We examine the influence of these time metrics on tidal volume and peak inspiratory flow. We find the most important predictor variables are time metrics related to the start of expiration (Vpk). With diaphragm function preserved, there is a weak linear relationship between Vpk-P0 and the peak inspiratory flow (R2 = 0.31, p<0.001) (Fig. 4c), and no significant relationship to the tidal volume (R2=0.04, p=0.001) (Fig. 4e). However, when the diaphragm function is removed by severing the phrenic nerve, a clear linear relationship emerges between Vpk-P0 and tidal volume (R2 = 0.84, p<0.001) (Fig. 4f) and a weaker relationship with peak inspiratory flow (R2 = 0.30, p<0.001) (Fig. 4d).
Notably, we do not find these relationships when using the timing between the start of actuation and the start of inspiration (P0 - V0) as a metric. There is no linear relationship between P0-V0 and the peak inspiratory flow or tidal volume for both the cases with and without diaphragm function (Fig. S4)
Comparing respiratory biomechanics.
To compare the respiratory biomechanics of different modes of respiration and ventilation, pleural pressure (Ppl), abdominal pressure (Pab), and transdiaphragmatic pressure (Pdi; Pdi = Pab-Ppl) waveforms are analyzed. Transdiaphragmatic pressure is a metric of diaphragm function6,18,19. Pleural pressure and abdominal pressure are approximated by a sensor mounted on a balloon catheter placed in the esophagus and stomach, respectively. As these sensors approximate Ppl and Pab, the measurements are interpreted as relative measurements and not absolute measurements (see Methods for information about instrumentation and normalization).

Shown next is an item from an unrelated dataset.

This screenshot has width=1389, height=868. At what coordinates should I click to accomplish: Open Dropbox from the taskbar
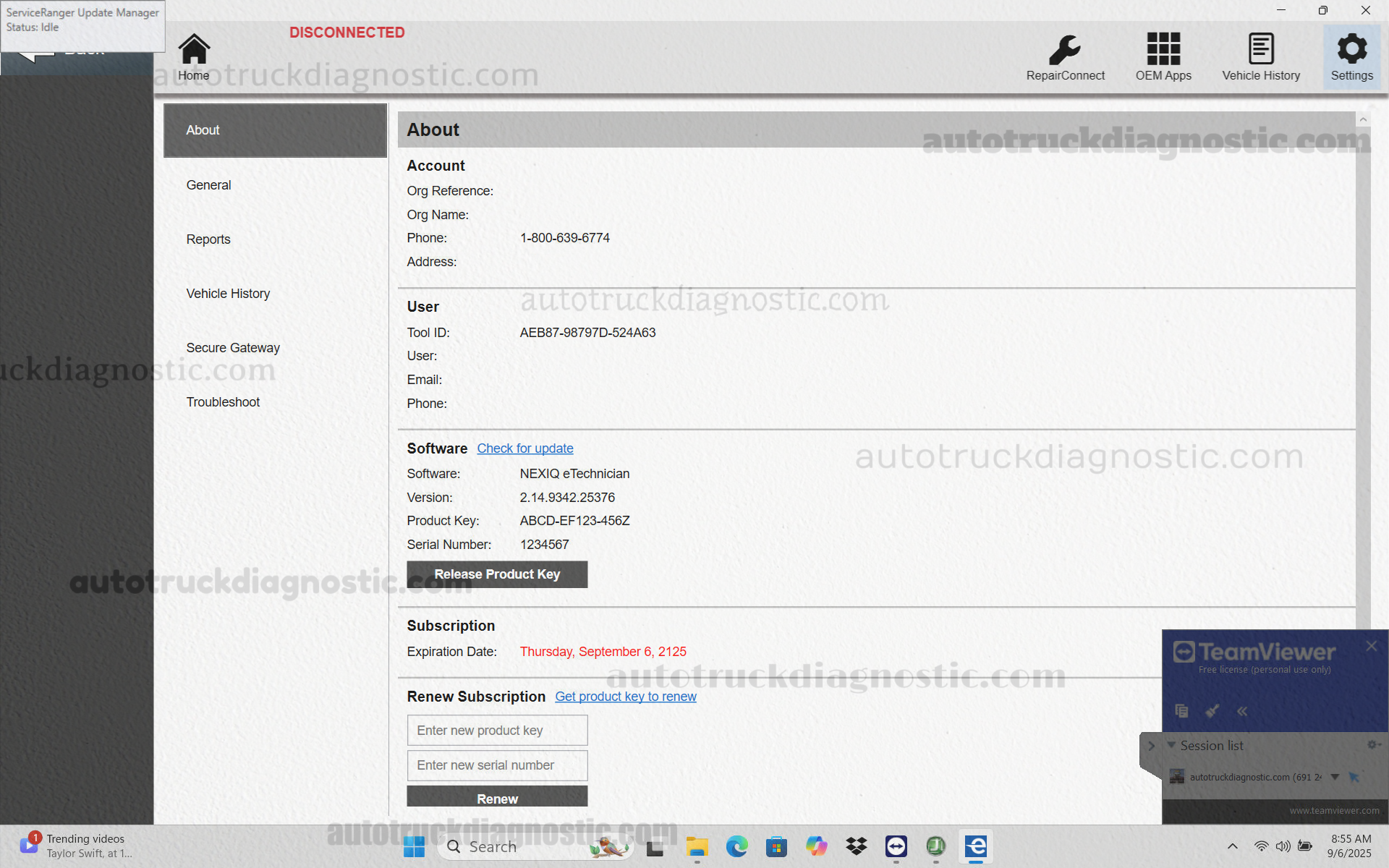[x=856, y=846]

When analyzing relative pressure waveforms, the most informative metric is the maximum change in pressure per each breath.
In Fig. 5a-c, we show that across subjects (subject C was not instrumented for pressure measurements, and is therefore not shown), actuator assisted ventilation more closely matches the respiratory biomechanics of spontaneous respiration than in mechanical ventilation. Mechanical ventilation pushes air into the lungs, increasing pleural pressure with inspiration, whereas both actuator assisted ventilation and spontaneous respiration generate a negative pleural pressure to drive airflow. As the diaphragm is passive in mechanical ventilation, we see a negligible change in the abdominal pressure, whereas the caudal movement of the diaphragm in both actuator assisted ventilation and spontaneous respiration increases abdominal pressure.
In the representative waveforms from subject A (Fig. 5d-f), the case of highest responsiveness as seen in Fig. 3b-f, the actuator assisted ventilation not only more closely resemble that of spontaneous respiration, but also augments all of the pressure waveforms. Actuator assisted ventilation generates more negative changes in pleural pressure, greater increases in abdominal pressure, and ultimately greater increases in transdiaphragmatic pressure per breath.
A graphical technique used to measure work of breathing (WOB) is the Campbell diagram, referencing pleural pressure with lung volume. Using the pressure and volume data from subject A, we generate the pressure-volume (PV) loops of a Campbell diagram (Fig. 5g). Work of breathing is calculated from this PV loop as the internal area between the inspiratory edge of the loop and the passive chest wall compliance derived from the mechanical ventilation PV data. Normal WOB is 0.35-0.7 J/L.12,20,21 During attenuated spontaneous breathing, the subject’s WOB is 0.10 J/L. During actuator assisted ventilation, the assist system shares the WOB and increases the total average WOB to 0.17 J/L, a 66% increase.